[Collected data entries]
☆ ☆ ☆ ☆ ☆ ☆ ☆
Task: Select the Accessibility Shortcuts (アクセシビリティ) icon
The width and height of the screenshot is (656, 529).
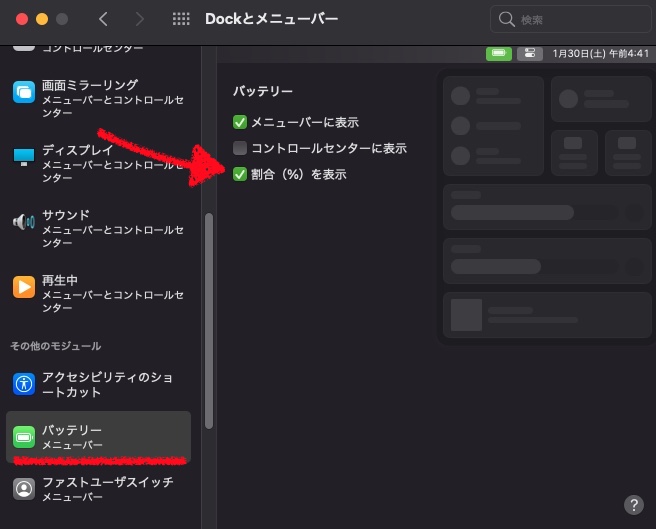Action: pyautogui.click(x=24, y=384)
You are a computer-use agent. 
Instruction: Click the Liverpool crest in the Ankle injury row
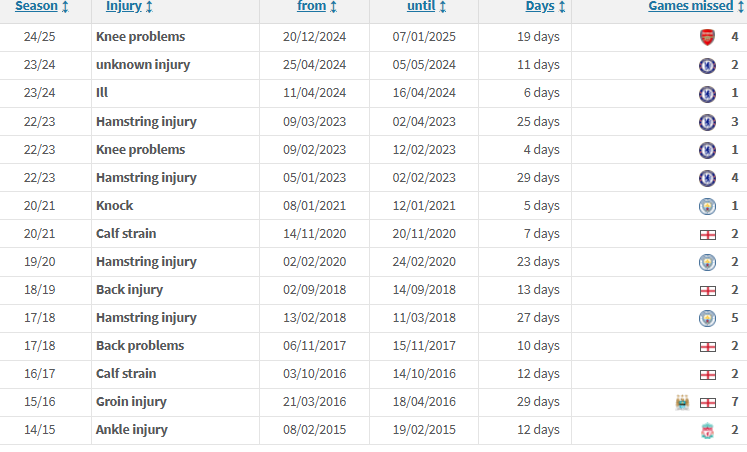707,430
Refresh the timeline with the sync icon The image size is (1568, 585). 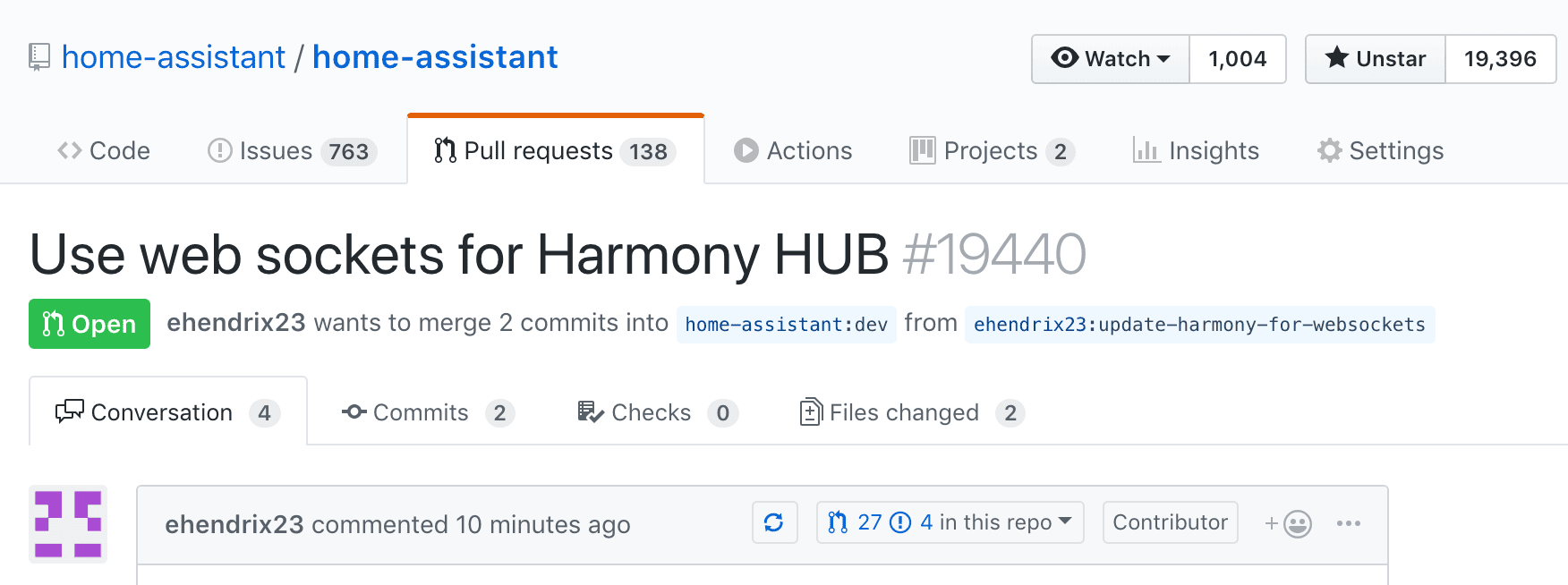(x=774, y=521)
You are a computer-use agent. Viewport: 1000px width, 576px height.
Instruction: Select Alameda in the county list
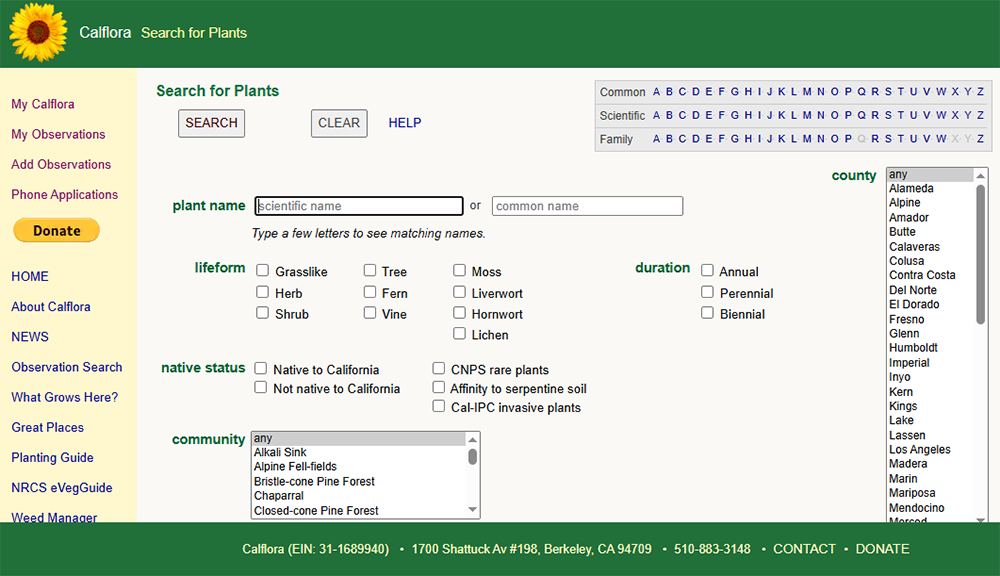(911, 187)
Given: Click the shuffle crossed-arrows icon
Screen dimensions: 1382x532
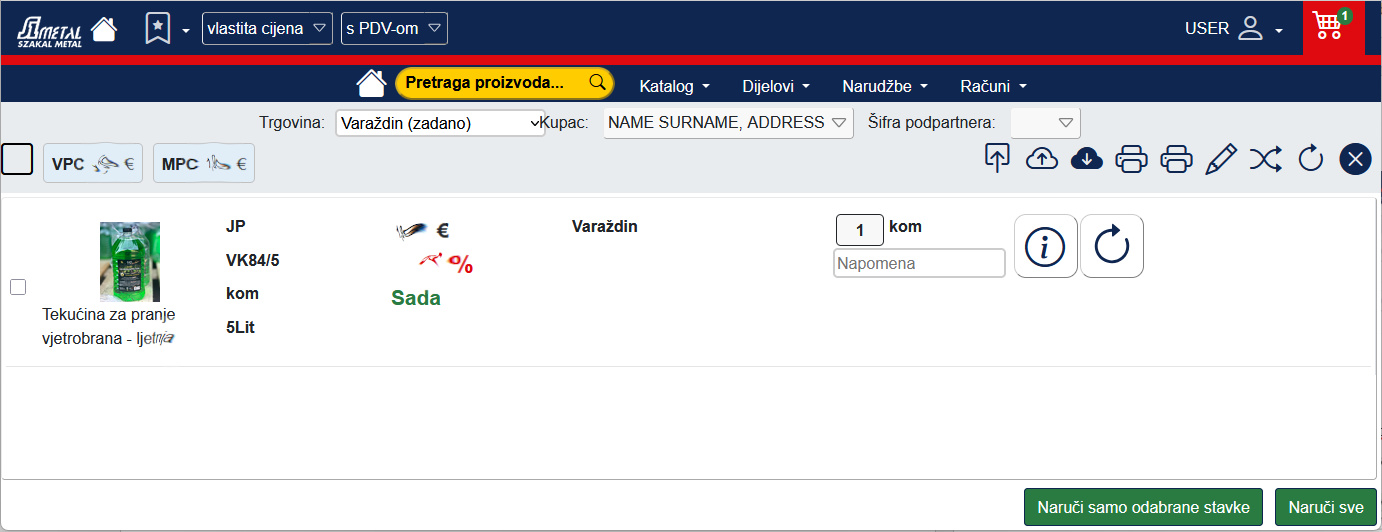Looking at the screenshot, I should click(1265, 159).
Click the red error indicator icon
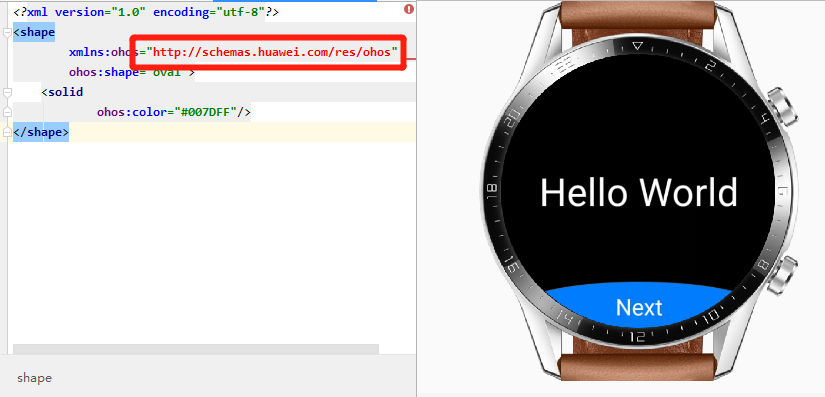This screenshot has width=825, height=397. click(x=409, y=9)
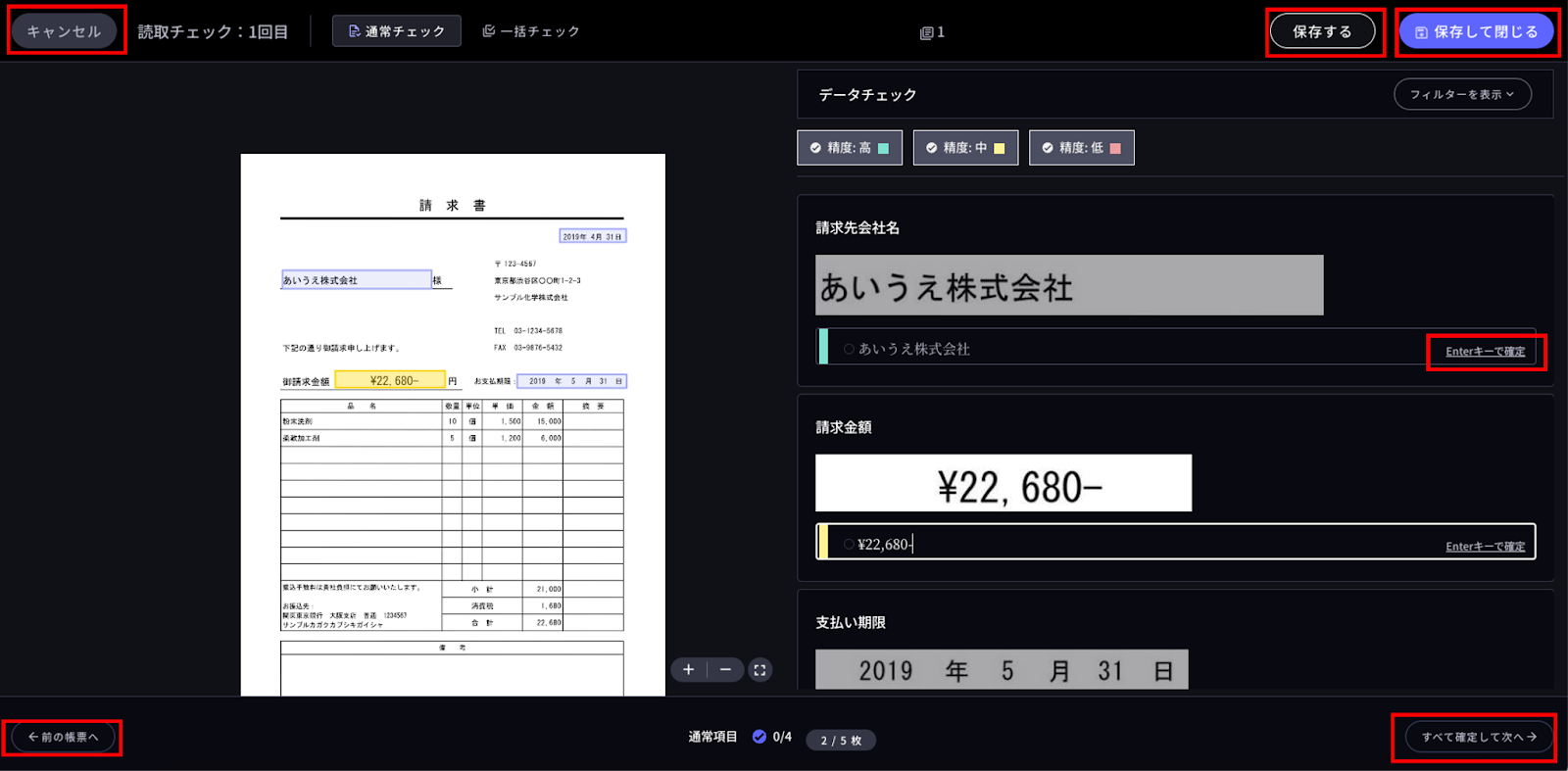
Task: Switch to the 一括チェック tab
Action: click(x=531, y=31)
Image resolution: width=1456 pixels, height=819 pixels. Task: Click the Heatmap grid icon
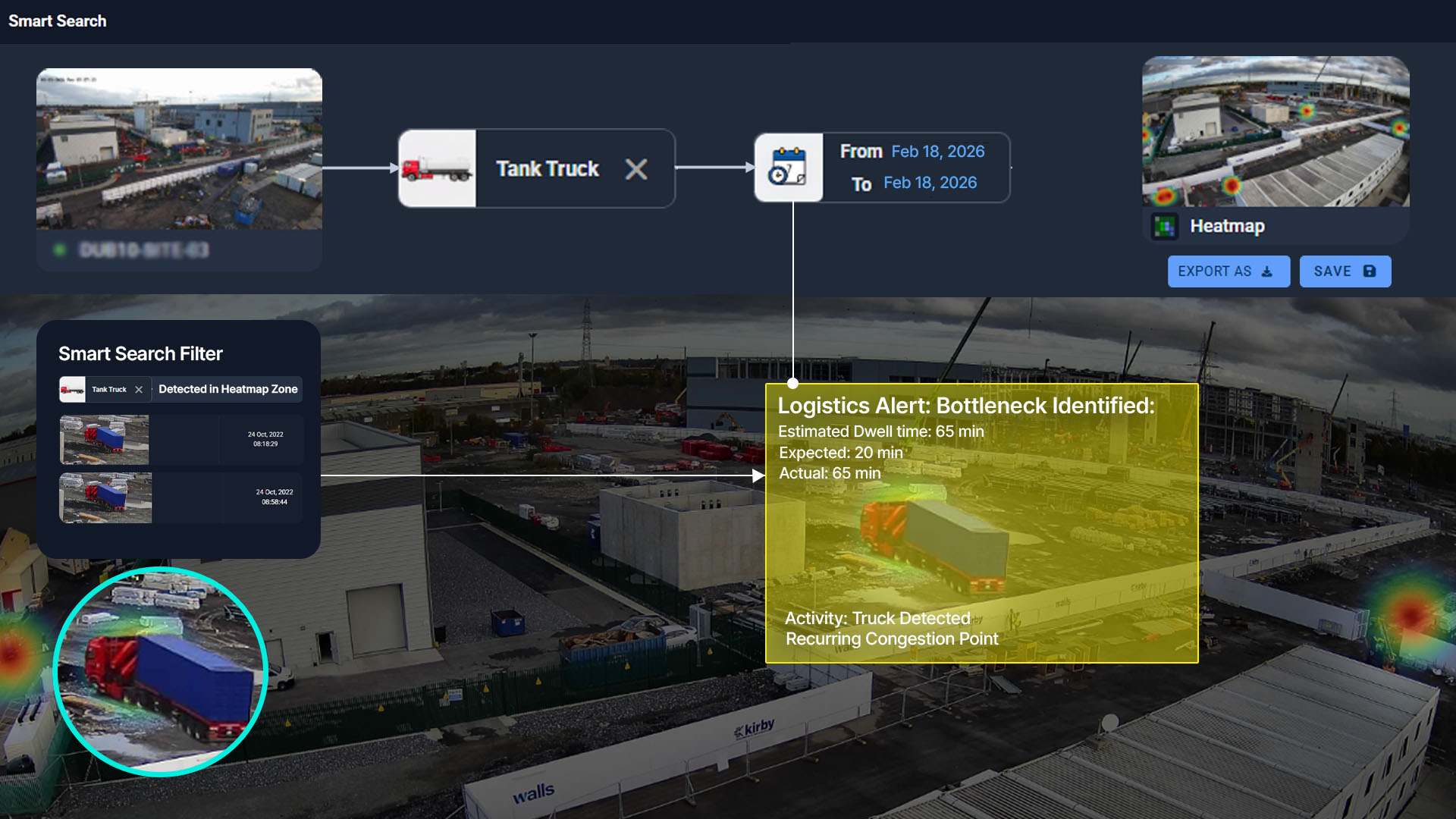[1164, 226]
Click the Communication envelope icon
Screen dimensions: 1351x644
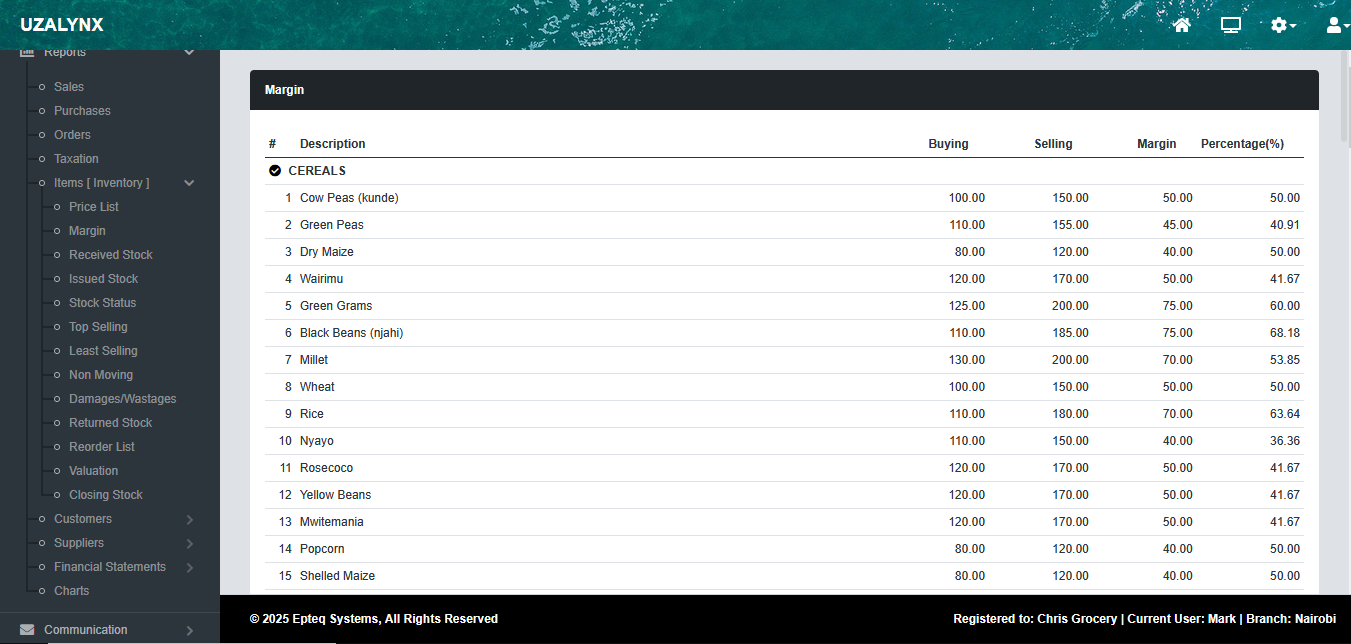coord(27,630)
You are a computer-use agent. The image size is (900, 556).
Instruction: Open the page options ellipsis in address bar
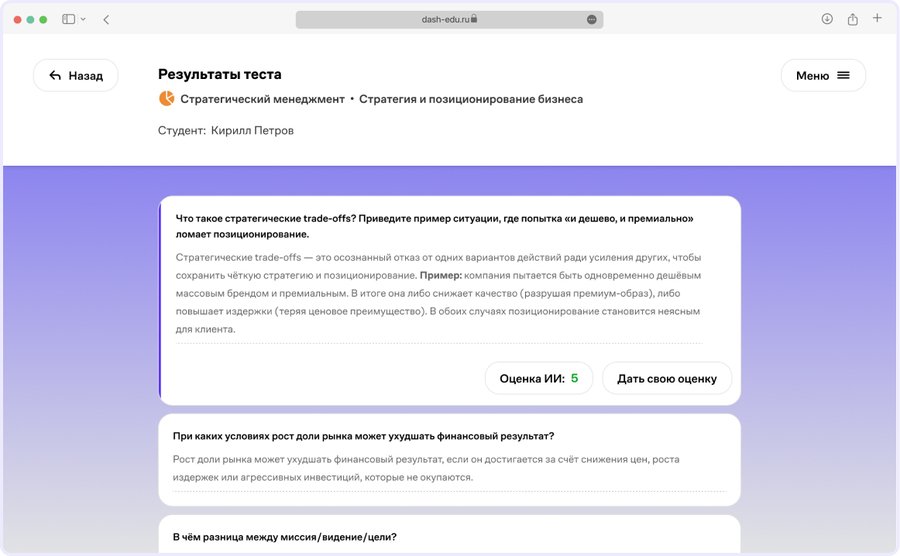591,19
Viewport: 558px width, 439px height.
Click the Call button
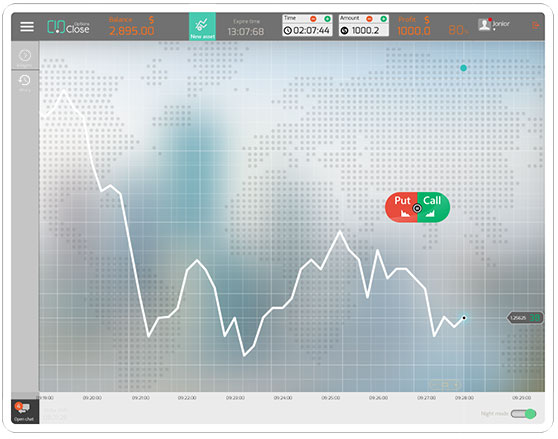pos(433,207)
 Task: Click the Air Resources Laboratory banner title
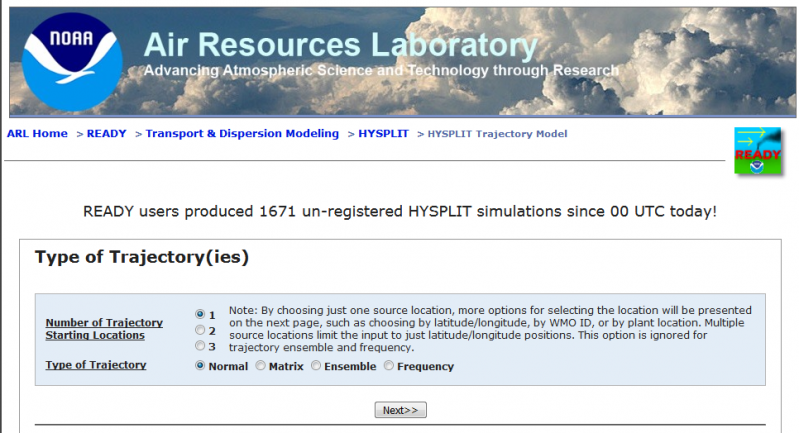click(340, 45)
☆ ☆ ☆ ☆ ☆ ☆ ☆
**PROBLEM TO SOLVE**.
With "computer" as the word to match, copy each line of the records that has it.

**EXERCISE SOLUTION**.
You are a computer-use agent. 
You are a computer-use agent. Viewport: 1000px width, 576px height.
You are a computer-use agent. The image size is (900, 556).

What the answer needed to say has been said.